Kate knelt down, almost reverently. The skeleton before her was all that remained of a girl, not quite as old as Kate herself, who had lived and breathed and dreamed and died over a thousand years ago. The sense of time was staggering, almost overwhelming, and Kate realized she was holding her breath. In a bid to recover herself, she looked around for the metal fixtures that were part of what made this burial special. Some high-class Saxons of the era had been buried lying in a boat constructed especially for the purpose, a tradition they shared with the early Scandinavians. Most scholars agreed that this was due to the belief that the afterlife was reached by crossing water, and the boats were therefore a necessary conveyance for the dead person to reach the afterlife.

But there was no agreed-upon theory to explain why a handful of teenaged girls had been buried, instead, in beds.

Kate started at the left-hand corner, reaching down to touch the iron bracket that was the only remaining evidence of the girl's unusual method of burial. This wasn't the only burial of its type, of course, but it was the most recent, and it was one of only fifteen in Britain. When you added to that the fact that the girl had been found wearing an elaborate gold and garnet cross, a rare artifact which the archaeologists believed had been sewn to her dress and marked her as high-class, this burial became practically unique.

At the last moment, she stopped, her fingers a bare centimeter from the tip of the bracket. She really shouldn't be touching anything without gloves. Straightening up, she slipped her backpack off, shivering as a cloud crossed the sun and plunged the site into shadow. Kate looked up, to see the sky completely covered by thick black clouds, the light draining quickly away until it was as dark as dusk. There was a faint, expectant charge to the air, and Kate caught the scent of rain mingled with the dirt. She hadn't thought it had been hot enough earlier in the day for a thunderstorm this early, but apparently they were getting one. Stupid English weather.

"Where is that tent?" Kate asked, quietly, mostly to hear herself speak. The temperature had dropped fast since the sun had vanished, and she'd broken out in goosebumps all along her uncovered arms. She started to unzip her backpack to look for a sweater, but stopped dead, standing still and as quiet as she could. Had she just imagined that noise? Was that the curator coming back with the tent? She tried to peer over the top of the pit, without much success. Was it just the wind making those strange rustlings and hissings? Was it the clouds overhead that were causing the shadows to shift?

No.

A brilliant streak of lightning lit up the whole world in stark black and white, before plunging it back into darkness. Kate frantically blinked away afterimages as thunder crackled overhead. By the time she got her vision back, everything was normal. The site was still empty and dark under the clouds.

Kate wasn't reassured. In fact, she was just the opposite. She knew she'd seen a silhouette across the pit from her, tall and black and featureless against the lightning-lit sky.

Someone had been in the pit with her. And now they were nowhere to be seen.

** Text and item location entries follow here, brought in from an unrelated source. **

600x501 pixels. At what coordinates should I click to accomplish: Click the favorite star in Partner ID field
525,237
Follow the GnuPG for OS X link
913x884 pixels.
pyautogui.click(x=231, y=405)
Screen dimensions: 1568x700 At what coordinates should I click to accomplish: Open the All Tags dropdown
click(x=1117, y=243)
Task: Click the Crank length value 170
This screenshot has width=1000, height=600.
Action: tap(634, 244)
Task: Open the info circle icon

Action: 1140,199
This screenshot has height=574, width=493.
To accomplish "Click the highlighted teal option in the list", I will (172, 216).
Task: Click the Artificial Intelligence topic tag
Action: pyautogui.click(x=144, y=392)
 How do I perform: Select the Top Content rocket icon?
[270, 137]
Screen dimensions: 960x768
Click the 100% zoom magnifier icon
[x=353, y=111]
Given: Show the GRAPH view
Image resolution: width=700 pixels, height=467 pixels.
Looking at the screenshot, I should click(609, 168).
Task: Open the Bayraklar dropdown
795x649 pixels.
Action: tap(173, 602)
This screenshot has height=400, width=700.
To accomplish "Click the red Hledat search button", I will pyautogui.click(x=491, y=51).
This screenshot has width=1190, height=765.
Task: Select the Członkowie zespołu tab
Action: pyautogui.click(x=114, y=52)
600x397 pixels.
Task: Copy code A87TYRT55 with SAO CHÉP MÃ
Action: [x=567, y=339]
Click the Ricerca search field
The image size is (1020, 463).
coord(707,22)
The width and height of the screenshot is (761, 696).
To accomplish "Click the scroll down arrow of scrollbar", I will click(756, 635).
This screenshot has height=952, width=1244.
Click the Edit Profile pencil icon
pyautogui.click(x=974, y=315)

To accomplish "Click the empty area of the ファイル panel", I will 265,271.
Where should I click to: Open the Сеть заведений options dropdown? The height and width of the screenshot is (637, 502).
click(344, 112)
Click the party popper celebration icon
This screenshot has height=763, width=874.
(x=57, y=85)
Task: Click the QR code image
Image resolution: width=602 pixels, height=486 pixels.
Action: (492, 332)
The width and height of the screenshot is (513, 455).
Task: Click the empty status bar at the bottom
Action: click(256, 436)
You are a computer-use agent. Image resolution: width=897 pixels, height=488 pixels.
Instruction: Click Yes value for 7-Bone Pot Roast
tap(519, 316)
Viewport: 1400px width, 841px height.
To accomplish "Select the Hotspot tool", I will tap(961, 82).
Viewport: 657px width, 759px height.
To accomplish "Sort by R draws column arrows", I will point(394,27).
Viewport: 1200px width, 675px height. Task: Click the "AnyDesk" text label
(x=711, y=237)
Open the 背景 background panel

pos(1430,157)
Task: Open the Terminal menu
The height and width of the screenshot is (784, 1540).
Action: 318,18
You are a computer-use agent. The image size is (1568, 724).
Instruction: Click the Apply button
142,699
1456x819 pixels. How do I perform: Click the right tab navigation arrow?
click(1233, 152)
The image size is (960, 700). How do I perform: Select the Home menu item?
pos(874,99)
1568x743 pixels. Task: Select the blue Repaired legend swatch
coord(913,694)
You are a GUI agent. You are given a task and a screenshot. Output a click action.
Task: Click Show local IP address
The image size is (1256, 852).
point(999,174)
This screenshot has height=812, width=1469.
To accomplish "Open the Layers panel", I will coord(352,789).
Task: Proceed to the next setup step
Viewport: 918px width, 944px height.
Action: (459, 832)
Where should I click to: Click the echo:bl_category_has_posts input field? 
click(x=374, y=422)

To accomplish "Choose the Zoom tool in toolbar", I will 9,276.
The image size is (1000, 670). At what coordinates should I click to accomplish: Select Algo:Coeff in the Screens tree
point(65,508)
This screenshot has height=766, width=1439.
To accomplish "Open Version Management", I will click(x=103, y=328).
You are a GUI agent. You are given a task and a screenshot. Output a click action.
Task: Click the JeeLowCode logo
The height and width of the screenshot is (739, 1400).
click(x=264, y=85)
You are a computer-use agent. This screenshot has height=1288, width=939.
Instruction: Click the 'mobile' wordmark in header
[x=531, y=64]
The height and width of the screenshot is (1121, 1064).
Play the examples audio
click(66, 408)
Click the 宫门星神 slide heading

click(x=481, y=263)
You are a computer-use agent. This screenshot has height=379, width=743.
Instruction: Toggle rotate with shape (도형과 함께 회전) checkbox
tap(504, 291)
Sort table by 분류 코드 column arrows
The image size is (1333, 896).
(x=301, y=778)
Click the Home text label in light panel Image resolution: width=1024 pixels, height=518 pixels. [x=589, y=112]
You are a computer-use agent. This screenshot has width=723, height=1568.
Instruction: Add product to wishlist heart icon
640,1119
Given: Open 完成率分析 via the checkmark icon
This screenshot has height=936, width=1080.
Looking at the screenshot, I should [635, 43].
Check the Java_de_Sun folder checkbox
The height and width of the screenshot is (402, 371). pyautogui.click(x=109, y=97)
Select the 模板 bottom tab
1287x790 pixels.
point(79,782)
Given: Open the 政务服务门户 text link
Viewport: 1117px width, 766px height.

Kate swallowed, a simple action that was suddenly unwarrantedly difficult. Her mouth felt as dry as the dirt all around her, and she was sure her goosebumps weren't all from the cold anymore. Feeling uncomfortably like the first casualty in a horror movie, she called out, "Hello?"

She didn't get a reply.

Kate blew out a breath and brushed her bangs out of her face, wondering if perhaps she'd imagined it. She hefted her backpack back onto her shoulders, feeling slightly braver with both hands free. "I have bear spray, you know," she said, and was glad to hear that her voice barely shook at all. "And I'm not afraid -"

The rest of her sentence was drowned in a low, menacing laugh that seemed to come from everywhere and nowhere at the same time. "To…use it," Kate finished weakly. That sound could be distant thunder, but she didn't think so. Where was the curator? She'd even rather put up with his clueless snobbishness than slowly lose it alone in the pit.

And suddenly, Kate felt like an idiot. Here she was, a grown woman, jumping at shadows like a scared little girl. She swallowed again, and squared her shoulders, trying to remember where she'd put her bear spray. "Look, I don't know what's going on, I don't know who's there or where you're hiding, but if you don't come out now -"

"Oh, please finish that threat."

Kate jumped, squeezing down a squeal. The voice was dark and rich and bitter, like black coffee, but that wasn't why she'd jumped. No, that was because it had spoken almost directly into her ear.

She whirled around, realizing too late that she was now standing in the skeleton's bed. But there was still no one there. Only the blank dirt wall, draped in slightly darker shadow, looked innocently back. Kate took a deep breath and a careful step forward, making certain she hadn't disturbed the bones. Her right foot had come down a hair's breadth from the Saxon girl's leg, and Kate breathed a sigh of relief.

Only for it to turn into a shriek when another flash of lightning revealed a face, white against the darker background of the wall, grinning out of the shadow before her. It vanished into little more than a faint glimmer of eyes and wicked smile as soon as the lightning flickered out, and even that was gone before Kate was really sure she'd seen it at all.

Kate stood frozen, heart hammering in her chest, as thunder growled its displeasure into the dark sky. "I would just love to see what you could do to me," the black-coffee voice continued from behind her, apparently unperturbed by her scream. This time, Kate didn't spin around, instead looking down to make sure she didn't step on anything fragile and immeasurably important to the historical record. She tried very hard to focus solely on the skeleton as she shuffled around, and not on the feeling that she'd just slipped into some kind of nightmare world where the laws of reality need not apply.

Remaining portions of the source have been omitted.